Recognized as one of National Capital Region's Top Employers (2018):
By Richard Yerema and Kristina Leung, Mediacorp Canada Inc. staff editors (Jan 30, 2018)
Here are some of the reasons why Communications Security Establishment / CSE was selected as one of National Capital Region's Top Employers (2018):
- Communications Security Establishment helps employees plan securely for the future with contributions to a defined benefit pension plan and health benefits that extend to retirees (with no age limit) -- the organization also offers retirement planning assistance and phased-in work options
- Along with 3 weeks of starting vacation allowance, Communications Security Establishment encourages employees to achieve better work-life balance with a variety of flexible working arrangements and up to 8 paid personal days, which can be scheduled as needed
- Employees working at Communications Security Establishment's head office can take advantage of a variety of onsite amenities, including a quiet room for meditation and religious observance, an onsite cafeteria (with healthy and special diet menus), and free access to a fitness facility which features a basketball court and numerous instructor-led classes such as yoga, kickboxing and belly dancing
At CSE, protecting Canadian society is never dull
Carole Pierlot first heard of the Communications Security Establishment (CSE) as an undergraduate studying computer science at the University of New Brunswick.
Intrigued by the prospect of working in signals intelligence and hearing high praise of the work environment, Pierlot landed a co-op placement with CSE in 2003. "My two sisters had moved to Ottawa," she says, "so I lived with one of them for the term."
By the time she graduated in 2006, she'd completed three more work terms with the organization. She'd also met another co-op student who eventually became her husband. Together, they moved to Ottawa and went to work full-time for CSE.

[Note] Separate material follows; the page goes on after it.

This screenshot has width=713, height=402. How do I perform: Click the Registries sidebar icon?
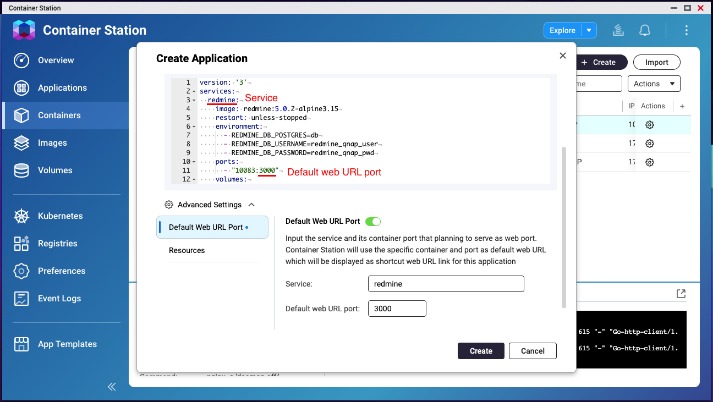tap(20, 243)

Supported by about 80 to 100 co-op students in each of the fall, winter, and summer sessions, CSE's approximate 2,300 full-time employees apply their technological resources and expertise to gathering information through the global information infrastructure in order to generate intelligence related to terrorism and other threats to Canadian society.
As Canada's national cryptologic agency, CSE employs code-makers and code-breakers to provide foreign signals intelligence to the Canadian government and is also responsible for protecting government computer networks and networks of importance. Furthermore, it provides advice, guidance, and services to other government departments to help protect information of importance to Canada. The agency also provides technical and operational assistance to federal law enforcement and security agencies.
Starting as a programmer, Pierlot saw a wealth of opportunity at CSE to advance. Through formal and informal networking, she pursued a series of assignments, most recently as Executive Assistant and Business Analyst with the Director General of Cyber-Defence.
"This is an interesting, demanding, and leading-edge organization," says Shelly Bruce, CSE's Deputy Chief for Signals Intelligence. "Mathematicians, engineers, linguists, computer scientists and cryptanalysts all working together to solve complex problems."
After more than 10 years with CSE, Pierlot often represents the organization as a recruiter at job fairs and university events. "I love talking about CSE," she says. "For anyone in engineering or computer science, this is the place to be. You're not just keeping up, you're also trying to think ahead."
Like Pierlot, Bruce has never lost her enthusiasm for CSE. Joining the organization in 1989 after obtaining her master's degree in Slavic Studies from the University of Toronto, Bruce was immediately impressed by the skill, commitment and dedication of its staff.
"What we do really matters," she says. "I can honestly say that, after 28 years here, I've never had a dull day."